Hindrances to happiness
The survey also shows that different groups of people have almost the same obstacles to feeling happy. Low income, housing problems and deficiencies in medical care are the three main elements that reduce people's perception of happiness. What this means is that the overall situation of most Chinese people is similar—they now have adequate food and clothing, but many other problems still exist.
Among "very unhappy" people, employment and housing were the biggest problems. This suggests that creating more and better paying jobs is the key to improving the situation of this group.
Having a house and a car is seen by many Chinese as the symbol of a better life, but do they really add to happiness?
The survey shows that housing prices have an impact on people's happiness.
People who expect housing prices to fall are more likely to feel happy than others, whereas people who expect housing prices to rise by 5-10 percent are about as happy as other people on average. In contrast, among people who expect housing prices to increase by more than 10 percent, the percentage of "unhappy" and "very unhappy" people increases drastically.
The change in housing prices has two effects: When housing prices rise, people who don't own a house feel more economic pressure, thus lowering their sense of happiness. On the other hand, people who already own a house are happier, since the value of their property has increased.
The survey also asked about people's car-purchase plans. According to the survey, happiness is correlated with the price of the car a person plans to buy. For example, the percentage of very happy people is highest among people who expect to buy cars worth between 150,000 yuan ($23,000) and 300,000 yuan ($45,000). Generally speaking, the more expensive the car a respondent plans to buy, the happier the person is.
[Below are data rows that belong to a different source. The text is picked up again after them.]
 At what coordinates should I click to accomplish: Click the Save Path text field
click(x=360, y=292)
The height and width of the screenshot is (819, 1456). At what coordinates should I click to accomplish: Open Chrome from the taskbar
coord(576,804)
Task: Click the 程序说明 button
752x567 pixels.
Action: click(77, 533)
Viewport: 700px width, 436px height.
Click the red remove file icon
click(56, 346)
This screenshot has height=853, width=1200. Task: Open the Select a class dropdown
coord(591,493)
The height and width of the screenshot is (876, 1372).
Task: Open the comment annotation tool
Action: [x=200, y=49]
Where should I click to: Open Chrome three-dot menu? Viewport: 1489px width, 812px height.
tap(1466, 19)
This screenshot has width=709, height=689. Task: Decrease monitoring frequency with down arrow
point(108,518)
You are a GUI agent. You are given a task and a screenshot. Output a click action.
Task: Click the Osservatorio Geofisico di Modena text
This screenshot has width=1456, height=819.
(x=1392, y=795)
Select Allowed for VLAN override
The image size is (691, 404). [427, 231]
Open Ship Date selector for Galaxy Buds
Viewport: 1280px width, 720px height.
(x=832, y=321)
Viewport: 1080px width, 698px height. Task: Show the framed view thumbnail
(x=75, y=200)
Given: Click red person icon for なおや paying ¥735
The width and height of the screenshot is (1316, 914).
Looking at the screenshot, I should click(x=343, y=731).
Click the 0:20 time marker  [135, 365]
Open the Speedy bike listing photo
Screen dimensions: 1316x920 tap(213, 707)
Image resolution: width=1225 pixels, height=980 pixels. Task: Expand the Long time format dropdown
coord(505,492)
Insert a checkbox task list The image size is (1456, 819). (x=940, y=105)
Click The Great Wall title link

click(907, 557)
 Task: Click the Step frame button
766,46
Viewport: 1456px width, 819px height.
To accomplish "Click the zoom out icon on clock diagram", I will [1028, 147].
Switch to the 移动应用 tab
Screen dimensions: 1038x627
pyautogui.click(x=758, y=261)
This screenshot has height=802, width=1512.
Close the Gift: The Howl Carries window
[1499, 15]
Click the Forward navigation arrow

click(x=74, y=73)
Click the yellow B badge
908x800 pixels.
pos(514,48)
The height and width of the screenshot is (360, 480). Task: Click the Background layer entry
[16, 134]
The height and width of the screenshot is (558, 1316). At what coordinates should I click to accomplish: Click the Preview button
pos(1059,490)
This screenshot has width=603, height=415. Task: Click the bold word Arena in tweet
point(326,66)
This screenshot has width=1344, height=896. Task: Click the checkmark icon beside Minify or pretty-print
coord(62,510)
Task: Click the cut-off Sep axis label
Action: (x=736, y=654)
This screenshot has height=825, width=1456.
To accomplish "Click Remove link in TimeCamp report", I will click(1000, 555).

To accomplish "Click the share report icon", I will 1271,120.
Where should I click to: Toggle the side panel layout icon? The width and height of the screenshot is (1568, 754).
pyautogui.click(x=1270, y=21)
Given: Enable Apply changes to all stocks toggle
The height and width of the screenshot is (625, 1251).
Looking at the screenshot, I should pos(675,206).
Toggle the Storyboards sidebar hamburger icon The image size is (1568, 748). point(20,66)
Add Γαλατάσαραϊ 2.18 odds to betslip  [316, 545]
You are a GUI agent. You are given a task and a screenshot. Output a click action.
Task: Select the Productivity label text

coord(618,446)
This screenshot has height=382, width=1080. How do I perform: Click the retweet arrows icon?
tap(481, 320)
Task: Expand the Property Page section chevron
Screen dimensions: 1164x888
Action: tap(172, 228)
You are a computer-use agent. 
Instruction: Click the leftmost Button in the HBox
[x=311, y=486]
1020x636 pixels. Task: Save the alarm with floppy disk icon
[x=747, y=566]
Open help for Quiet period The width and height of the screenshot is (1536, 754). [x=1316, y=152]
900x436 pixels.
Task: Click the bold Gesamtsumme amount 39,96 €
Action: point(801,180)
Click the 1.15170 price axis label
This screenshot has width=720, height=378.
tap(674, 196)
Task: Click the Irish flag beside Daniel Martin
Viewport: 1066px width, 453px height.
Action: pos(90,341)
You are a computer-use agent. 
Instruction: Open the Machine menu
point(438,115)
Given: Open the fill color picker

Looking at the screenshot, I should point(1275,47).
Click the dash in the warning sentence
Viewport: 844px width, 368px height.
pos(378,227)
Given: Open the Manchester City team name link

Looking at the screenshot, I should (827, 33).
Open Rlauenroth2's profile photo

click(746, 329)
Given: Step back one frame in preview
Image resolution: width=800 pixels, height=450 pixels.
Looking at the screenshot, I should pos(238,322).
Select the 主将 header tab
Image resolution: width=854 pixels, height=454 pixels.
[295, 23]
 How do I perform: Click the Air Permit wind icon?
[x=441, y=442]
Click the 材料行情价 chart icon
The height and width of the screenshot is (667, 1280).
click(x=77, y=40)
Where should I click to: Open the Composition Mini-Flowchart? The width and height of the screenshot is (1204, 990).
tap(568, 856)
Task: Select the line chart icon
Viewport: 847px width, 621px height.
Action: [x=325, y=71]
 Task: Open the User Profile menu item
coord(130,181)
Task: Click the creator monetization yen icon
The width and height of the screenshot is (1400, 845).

However, the percentage of unhappy people also increases with increasing car price. The survey shows that of people who plan to buy cars worth more than 300,000 yuan, 19.4 percent are unhappy, much higher than the percentage of people who plan to buy cars in other price ranges.
Ranking by region
A comparison of surveys from 2006 to 2009 shows that a province or region's "happiness ranking" can fluctuate over time. For example, Tibet ranked 18th overall in happiness in 2007, 19th in 2008 and first in 2009.
Economically developed areas don't have an obvious advantage in terms of happiness, and are, in fact, ranked in the middle of the list. Although developed areas show less fluctuation, people's feeling of happiness is no better than in undeveloped areas.
Research on similar surveys found that a country's affluence has a strong positive impact on people's overall happiness. Wealthy countries, for example, often have happier populations than poorer countries, since richer countries can devote more resources to social welfare, health services, care for older people and equitable income distribution.
Increases of income, however, create a bigger happiness effect for poor people than for richer people. For this reason, China should try to increase the incomes of poorer families. The government should also increase public spending on health, environmental protection, and other areas that directly improve people's quality of life and happiness.